E’ bene ricordare che questa asimmetria aveva portato i Commissari francesi che hanno redatto il Dossier dell’Inchiesta preliminare alla Dichiarazione di Utilità pubblica della sola parte francese del tunnel a scrivere: “L’operazione è positiva per la Francia a causa dell’assunzione della maggior parte dell’investimento da parte dell’Italia”.

La Francia, mentre continua ancora in questi giorni a dichiarare “a parole” di voler rispettare gli accordi con l’Italia, non ha mai aperto il rubinetto dei finanziamenti per il tunnel di base, nonostante debba mobilitare un piccolo investimento per la Torino-Lione (€2,68 Mld. per 45 km di tunnel) di fronte a quello dell’Italia che sarebbe ben più oneroso (€ 3,50 Mld. per soli 12,2 km).

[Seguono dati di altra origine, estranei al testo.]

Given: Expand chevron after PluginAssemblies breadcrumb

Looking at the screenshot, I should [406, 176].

Confindustria e il Governo in carica sono al corrente di questo futuribile trasferimento di ricchezza italiana alla Francia di circa €2,19 miliardi?

CONCLUSIONE: LA SCELTA INEVITABILE, CONTRIBUIRE ALLA DIFESA DEL PAESE

Invitiamo quindi gli imprenditori italiani di convincersi che, come indicato dagli studi finora condotti anche dall’Osservatorio tecnico governativo, la Torino-Lione è un’opera inutile, dal futuro economico incerto quindi troppo rischioso per il Paese e per chiunque voglia sostenerlo. Non abbiano nemmeno bisogno di suggerire loro di non finanziare questo inutile progetto, tanto non lo faranno.

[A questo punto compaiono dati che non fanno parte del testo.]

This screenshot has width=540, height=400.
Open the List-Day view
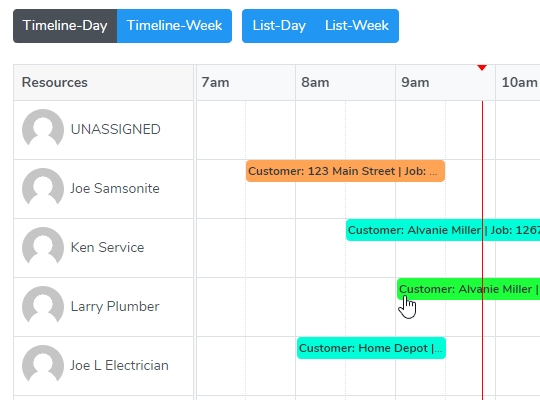(279, 26)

Chiediamo però a quei pochi, se ve ne sono, di impegnarsi, di fronte al cambiamento climatico, e per difendere il futuro del Paese, a orientare da subito i loro programmi imprenditoriali, e di conseguenza gli investimenti, verso la transizione ecologica e l’economia circolare, con un sostegno pubblico per attuarli.

La VII edizione 2018 (Rimini) degli Stati Generali della Green Economy ha concluso i suoi lavori con un forte messaggio: “il rilancio dell’economia italiana deve avviarsi anche dalla green economy”. A conferma di ciò lo sguardo sul futuro dell’ILO, l’agenzia del lavoro dell’Onu, stima che il cambiamento climatico minaccia 1,2 miliardi di posti di lavoro, e sostiene che sforzi comuni per arginare il global warming creerebbero 65 milioni di posti di lavoro entro il 2030 e un indotto di circa € 23000 miliardi.


Costo del Tunnel di Base e Importi delle relative quote (11/2018)


Confronto tra la lunghezza delle tratte italiana e francese del tunnel di base e il relativo costo al km

Francia (km 45) € 60 milioni/km – Italia (km 12,5) € 287 milioni/km


[2] Bent Flyvbjerg, professore di Management delle Grandi Opere presso la Saïd Business School della Oxford University He is the most cited scholar in the world in megaproject planning and management and a leading international expert within the field of programme management and planning. His book “Megaprojects and risk: an anatomy of ambition” is considered essential reading for project managers, sponsors and those involved in megaprojects.